Publié le 23 juin 2024 par Concerts-Review
Edda Abysse Fanny Marcon Chaland Passe, Binic, juin 2024

Edda Bel Abysse et Fanny Marcon au Chaland qui Passe, Binic, le 21 juin 2024

michel

Pas de Fête de la Musique à Binic, c'était compté sans Arnaud du Chaland qui Passe qui invite Edda Bel Abysse et Fanny Marcon et propose une jam en after, dans le café-concert le plus rock et le plus lilliputien des Côtes-d'Armor.

Tu dis.... non personne n'a embrassé Fanny, il ne s'agit pas d'un jeu de boules, ma poule!

Fanny M. est auteure-compositrice autodidacte qui sévit dans l'univers musical depuis l'âge de 15 ans, la fille est du genre itinérant, on l'a vue ( non pas dans le Vercors, Alain) en Savoie, dans le Lot et ailleurs, elle semble avoir désormais déposé ses bagages en région toulousaine.

Elle a fait partie du duo Mee and Mee, catalogué comme folk , ce qui est légèrement réducteur, sauf si tu ajoutes quelques qualificatifs, tels que hanté, gothique, noisy, ou si tu considères que David Eugene Edwards fait du folk pour boy scouts boutonneux.

Depuis un petit temps, Fanny joue à la louve solitaire et se produit en s'accompagnant à la guitare électrique , en maniant un set de pédales à effets, archaïque , en tabassant des boîtes de thé Lipton ou d'Arabica, dénichées dans une brocante à Saint-Girons, avec des baguettes piquées chez un Chinois, servant du riz cantonnais made in Bangladesh, de temps en temps, elle se transforme en Hamelin et joue d'une flûte, piquée à un Schtroumpf, pour chasser toute la vermine tapie dans les coins inaccessibles à l'aspirateur.
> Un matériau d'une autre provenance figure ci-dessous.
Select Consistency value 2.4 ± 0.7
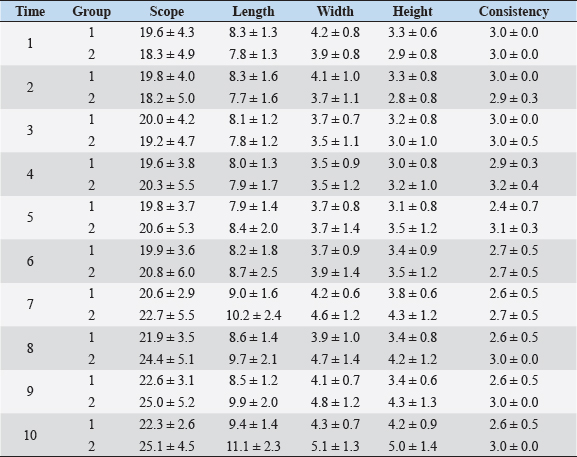Screen dimensions: 577x457 [514, 206]

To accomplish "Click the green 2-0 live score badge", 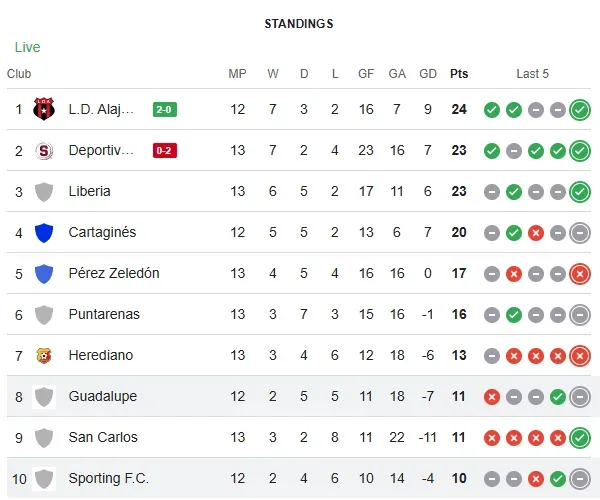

C'est déjà un sacré boulot et de plus, elle psalmodie des litanies de sibylle hallucinée dans un ou deux micros, eux aussi logés sur le sol .

Détail pas anodin, avant son entrée en piste le public avait remarqué que plusieurs nattes/ coussins étaient jonchés sur le plancher, why?

C'est simple, elle donne son concert à genoux, c'est plus pratique pour manipuler l'overdrive, la distorsion, la reverb , la machinerie à loops et tout ce qui traîne un peu partout.

Il est 20 25, there she is, elle sourit, met en boucles ses percussions artisanales, plaque quelques accords de guitare, eux aussi mis dans la machine. Le fond sonore répétitif et lancinant, déjà, t'emmène dans des contrées fort éloignées du rationnel, et, quand elle s'avise d'entamer un psaume sibyllin, t'es comme envoûté , tu ne parviens même plus à retrouver le verre de bière que t'avais déposé derrière toi.

Des effets de voix tantôt dramatiques, tantôt liturgiques, commuent le lament en partition pour messe noire, ton esprit vogue et se laisse porter par un chant auquel tu ne comprends rien mais qui parle à ton inconscient.

Pas de titres, elle improvise et envoûte.

Impossible de faire plus DIY que les délires produits par cette pythie.

Donc, pendant une dizaine de minutes elle a communiqué avec notre psychisme secret avant d'entamer un second exercice tout aussi spirituel, un sentiment de douleur profonde se dégage de son chant qu'elle accompagne d'une gestuelle dramatique.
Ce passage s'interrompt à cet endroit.